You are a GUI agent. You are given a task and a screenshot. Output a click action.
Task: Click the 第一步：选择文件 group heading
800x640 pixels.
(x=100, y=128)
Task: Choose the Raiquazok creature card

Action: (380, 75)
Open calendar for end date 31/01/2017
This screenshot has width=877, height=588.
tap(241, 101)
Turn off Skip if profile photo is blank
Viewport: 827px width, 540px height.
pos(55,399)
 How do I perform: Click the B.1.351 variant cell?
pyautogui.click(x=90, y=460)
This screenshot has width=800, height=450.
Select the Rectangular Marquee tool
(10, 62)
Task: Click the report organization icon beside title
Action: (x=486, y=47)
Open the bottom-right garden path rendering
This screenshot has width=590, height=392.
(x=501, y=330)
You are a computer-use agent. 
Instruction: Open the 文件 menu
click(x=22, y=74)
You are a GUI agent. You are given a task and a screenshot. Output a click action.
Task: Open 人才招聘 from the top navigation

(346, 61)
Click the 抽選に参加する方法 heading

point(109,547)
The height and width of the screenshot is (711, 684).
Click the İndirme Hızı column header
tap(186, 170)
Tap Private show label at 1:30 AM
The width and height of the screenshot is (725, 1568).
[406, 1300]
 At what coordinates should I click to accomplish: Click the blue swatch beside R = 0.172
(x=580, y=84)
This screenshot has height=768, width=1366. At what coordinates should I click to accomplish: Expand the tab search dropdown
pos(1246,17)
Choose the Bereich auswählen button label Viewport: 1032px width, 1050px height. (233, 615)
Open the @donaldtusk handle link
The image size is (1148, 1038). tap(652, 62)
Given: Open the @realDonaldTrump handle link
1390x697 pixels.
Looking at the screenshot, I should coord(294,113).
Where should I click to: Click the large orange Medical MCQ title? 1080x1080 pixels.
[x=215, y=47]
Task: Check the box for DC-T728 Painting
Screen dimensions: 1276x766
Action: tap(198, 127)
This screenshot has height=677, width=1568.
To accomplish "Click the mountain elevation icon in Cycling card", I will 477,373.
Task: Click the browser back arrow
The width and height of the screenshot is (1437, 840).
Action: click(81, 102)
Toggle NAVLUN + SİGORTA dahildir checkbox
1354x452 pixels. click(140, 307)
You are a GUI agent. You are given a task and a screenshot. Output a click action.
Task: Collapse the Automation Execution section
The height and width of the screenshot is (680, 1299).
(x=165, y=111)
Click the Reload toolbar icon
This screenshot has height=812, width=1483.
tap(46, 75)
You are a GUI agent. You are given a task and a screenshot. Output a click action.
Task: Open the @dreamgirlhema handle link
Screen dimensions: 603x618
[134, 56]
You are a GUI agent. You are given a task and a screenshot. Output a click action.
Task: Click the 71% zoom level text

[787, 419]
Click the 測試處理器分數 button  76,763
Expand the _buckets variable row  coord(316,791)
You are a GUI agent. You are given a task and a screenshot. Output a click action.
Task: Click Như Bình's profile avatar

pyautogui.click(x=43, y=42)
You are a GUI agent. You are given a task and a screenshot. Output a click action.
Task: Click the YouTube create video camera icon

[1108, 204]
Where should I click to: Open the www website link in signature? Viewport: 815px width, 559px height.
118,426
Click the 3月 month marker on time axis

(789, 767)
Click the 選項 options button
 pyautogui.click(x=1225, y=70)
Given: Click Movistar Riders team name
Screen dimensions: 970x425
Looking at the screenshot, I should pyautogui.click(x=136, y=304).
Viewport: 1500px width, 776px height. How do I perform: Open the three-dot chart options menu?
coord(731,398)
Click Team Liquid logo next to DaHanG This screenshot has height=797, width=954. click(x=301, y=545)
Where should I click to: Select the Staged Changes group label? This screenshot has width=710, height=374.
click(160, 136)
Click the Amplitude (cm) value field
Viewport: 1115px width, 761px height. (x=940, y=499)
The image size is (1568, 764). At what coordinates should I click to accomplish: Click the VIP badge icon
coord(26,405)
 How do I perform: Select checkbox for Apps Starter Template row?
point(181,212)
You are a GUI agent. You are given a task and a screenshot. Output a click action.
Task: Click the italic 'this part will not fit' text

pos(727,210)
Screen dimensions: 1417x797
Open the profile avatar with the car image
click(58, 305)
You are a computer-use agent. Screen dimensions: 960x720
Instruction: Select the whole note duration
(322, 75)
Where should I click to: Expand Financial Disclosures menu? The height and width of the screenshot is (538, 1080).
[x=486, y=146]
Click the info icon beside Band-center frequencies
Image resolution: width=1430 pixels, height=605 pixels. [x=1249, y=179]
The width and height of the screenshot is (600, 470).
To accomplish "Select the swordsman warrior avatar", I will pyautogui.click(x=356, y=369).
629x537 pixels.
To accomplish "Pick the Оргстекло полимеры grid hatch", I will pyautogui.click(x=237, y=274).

- Your objective -
Set down each entry above again exactly as it reads.

- Task solution -
You are a GUI agent. You are given a task and a screenshot. Output a click action.
Task: Click the 第一步：选择文件 group heading
800x640 pixels.
(x=100, y=128)
Task: Choose the Raiquazok creature card

Action: (380, 75)
Open calendar for end date 31/01/2017
This screenshot has width=877, height=588.
tap(241, 101)
Turn off Skip if profile photo is blank
Viewport: 827px width, 540px height.
pos(55,399)
 How do I perform: Click the B.1.351 variant cell?
pyautogui.click(x=90, y=460)
This screenshot has width=800, height=450.
Select the Rectangular Marquee tool
(10, 62)
Task: Click the report organization icon beside title
Action: (x=486, y=47)
Open the bottom-right garden path rendering
This screenshot has width=590, height=392.
(x=501, y=330)
You are a computer-use agent. 
Instruction: Open the 文件 menu
click(x=22, y=74)
You are a GUI agent. You are given a task and a screenshot. Output a click action.
Task: Open 人才招聘 from the top navigation

(346, 61)
Click the 抽選に参加する方法 heading

point(109,547)
The height and width of the screenshot is (711, 684).
Click the İndirme Hızı column header
tap(186, 170)
Tap Private show label at 1:30 AM
The width and height of the screenshot is (725, 1568).
[406, 1300]
 At what coordinates should I click to accomplish: Click the blue swatch beside R = 0.172
(x=580, y=84)
This screenshot has height=768, width=1366. At what coordinates should I click to accomplish: Expand the tab search dropdown
pos(1246,17)
Choose the Bereich auswählen button label Viewport: 1032px width, 1050px height. (233, 615)
Open the @donaldtusk handle link
The image size is (1148, 1038). tap(652, 62)
Given: Open the @realDonaldTrump handle link
1390x697 pixels.
Looking at the screenshot, I should coord(294,113).
Where should I click to: Click the large orange Medical MCQ title? 1080x1080 pixels.
[x=215, y=47]
Task: Check the box for DC-T728 Painting
Screen dimensions: 1276x766
Action: tap(198, 127)
This screenshot has height=677, width=1568.
To accomplish "Click the mountain elevation icon in Cycling card", I will 477,373.
Task: Click the browser back arrow
The width and height of the screenshot is (1437, 840).
Action: click(81, 102)
Toggle NAVLUN + SİGORTA dahildir checkbox
1354x452 pixels. click(140, 307)
You are a GUI agent. You are given a task and a screenshot. Output a click action.
Task: Collapse the Automation Execution section
The height and width of the screenshot is (680, 1299).
(x=165, y=111)
Click the Reload toolbar icon
This screenshot has height=812, width=1483.
tap(46, 75)
You are a GUI agent. You are given a task and a screenshot. Output a click action.
Task: Open the @dreamgirlhema handle link
Screen dimensions: 603x618
[134, 56]
You are a GUI agent. You are given a task and a screenshot. Output a click action.
Task: Click the 71% zoom level text

[787, 419]
Click the 測試處理器分數 button  76,763
Expand the _buckets variable row  coord(316,791)
You are a GUI agent. You are given a task and a screenshot. Output a click action.
Task: Click Như Bình's profile avatar

pyautogui.click(x=43, y=42)
You are a GUI agent. You are given a task and a screenshot. Output a click action.
Task: Click the YouTube create video camera icon

[1108, 204]
Where should I click to: Open the www website link in signature? Viewport: 815px width, 559px height.
118,426
Click the 3月 month marker on time axis

(789, 767)
Click the 選項 options button
 pyautogui.click(x=1225, y=70)
Given: Click Movistar Riders team name
Screen dimensions: 970x425
Looking at the screenshot, I should pyautogui.click(x=136, y=304).
Viewport: 1500px width, 776px height. How do I perform: Open the three-dot chart options menu?
coord(731,398)
Click Team Liquid logo next to DaHanG This screenshot has height=797, width=954. click(x=301, y=545)
Where should I click to: Select the Staged Changes group label? This screenshot has width=710, height=374.
click(160, 136)
Click the Amplitude (cm) value field
Viewport: 1115px width, 761px height. (x=940, y=499)
The image size is (1568, 764). At what coordinates should I click to accomplish: Click the VIP badge icon
coord(26,405)
 How do I perform: Select checkbox for Apps Starter Template row?
point(181,212)
You are a GUI agent. You are given a task and a screenshot. Output a click action.
Task: Click the italic 'this part will not fit' text

pos(727,210)
Screen dimensions: 1417x797
Open the profile avatar with the car image
click(58, 305)
You are a computer-use agent. Screen dimensions: 960x720
Instruction: Select the whole note duration
(322, 75)
Where should I click to: Expand Financial Disclosures menu? The height and width of the screenshot is (538, 1080).
[x=486, y=146]
Click the info icon beside Band-center frequencies
Image resolution: width=1430 pixels, height=605 pixels. [x=1249, y=179]
The width and height of the screenshot is (600, 470).
To accomplish "Select the swordsman warrior avatar", I will pyautogui.click(x=356, y=369).
629x537 pixels.
To accomplish "Pick the Оргстекло полимеры grid hatch", I will pyautogui.click(x=237, y=274).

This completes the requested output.